• **Textauszug**

Geringe Literalität ist also kein isoliertes Phänomen. Was können Sie aus Ihrer Forschung heraus zu den sozialen Hintergründen der Betroffenen berichten?

Geringe Literalität korreliert, wie bereits erwähnt, mit geringen Einkommen, häufigerem Sozialleistungsbezug, höherer Arbeitslosigkeit, schlechter formal gebildetem Familienhintergrund, mit Migration und Mehrsprachigkeit und mit Behinderung und Beeinträchtigung. Soziale Klasse ist ein fundamentaler Grund für geringe Literalität, dazu gehört auch die Ausgrenzung durch sogenannte Sonder- oder Förderschulen.

Gleichzeitig zeigen ihre Forschungsergebnisse aber, dass gering literalisierte Menschen eben doch vielfältig gesellschaftlich teilhaben, sozial eingebunden und häufig auch berufstätig sind. Was machen die Menschen mit dem, was sie an Literalität können?

Wir haben jüngste Projektergebnisse zu künstlicher Intelligenz in der Grundbildung: ChatGPT kann eine Hilfe sein, wenn es am Tablet verwendet wird, am besten mit Diktier- und Vorlesefunktion. Dabei ist es besonders wichtig, das kritische Hinterfragen zu üben: Stimmt es, was mir die KI ausgibt? Kann die KI Dinge, bei denen Fakten nicht wichtig sind, etwa Fantasiegeschichten entwerfen oder meine Kinder durch Fragen bei der Berufswahl beraten?

Fördern also digitale Kommunikationsformen wie KI, Chats, Sprach- oder Kurznachrichten die literale Teilhabe – oder stellen sie unterm Strich doch eher eine Gefahr dar?

Dateneinträge:
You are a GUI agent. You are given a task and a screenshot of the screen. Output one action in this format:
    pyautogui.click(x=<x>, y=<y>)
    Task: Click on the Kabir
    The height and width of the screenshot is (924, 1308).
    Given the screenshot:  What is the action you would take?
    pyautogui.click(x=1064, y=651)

• **Aufgabe**
Führe das Interview über geringe Literalität im Anschluss an seine letzte Frage weiter.

• **Antwort**
Chats und Sprachnachrichten sind in der Tat ein gern genutztes Hilfsmittel in diesem Bereich, und unsere Befunde zeigen auch eher einen teilhabefördernden Effekt als eine Gefahr für die Qualität der Schriftsprache. Per Kamera digitalisierte und vorgelesene Texte sind zudem bei Behördengängen eine gute Hilfe. Bei Mehrsprachigkeit sind die KI-Übersetzungsfunktionen vieler Apps erfolgreich im Einsatz.

Wenn man geringe Literalität (auch) als Ausdruck sozialer Ungleichheit versteht, wie kann man ihr dann am besten entgegenwirken?

Man greift immer von zwei Seiten zu. Erstens versucht man, die Literalität der Betroffenen zu verbessern, zweitens ist die Umgebung fairer zu gestalten – mit besseren Beschriftungen und Symbolen, mit leichteren Texten. Zwei Beispiele: Auf dem Halteknopf im Bus steht »Fahrgastwunsch« und die Reservierungsanzeigen bei der Deutschen Bahn lauten »ggf. freigeben«. Das ist schon für Touristen aus den Niederlanden völlig unverständlich und für gering literalisierte Erwachsene unnötig ausgrenzend.

Um die Zahl gering literalisierter Menschen zu verringern, hat die Bundesregierung zusammen mit den Bundesländern von 2016 bis 2026 die »AlphaDekade« ausgerufen und dabei zahlreiche Forschungs- und Praxisprojekte gefördert. Wie beurteilen Sie den Erfolg dieser Dekade kurz vor ihrem Ende?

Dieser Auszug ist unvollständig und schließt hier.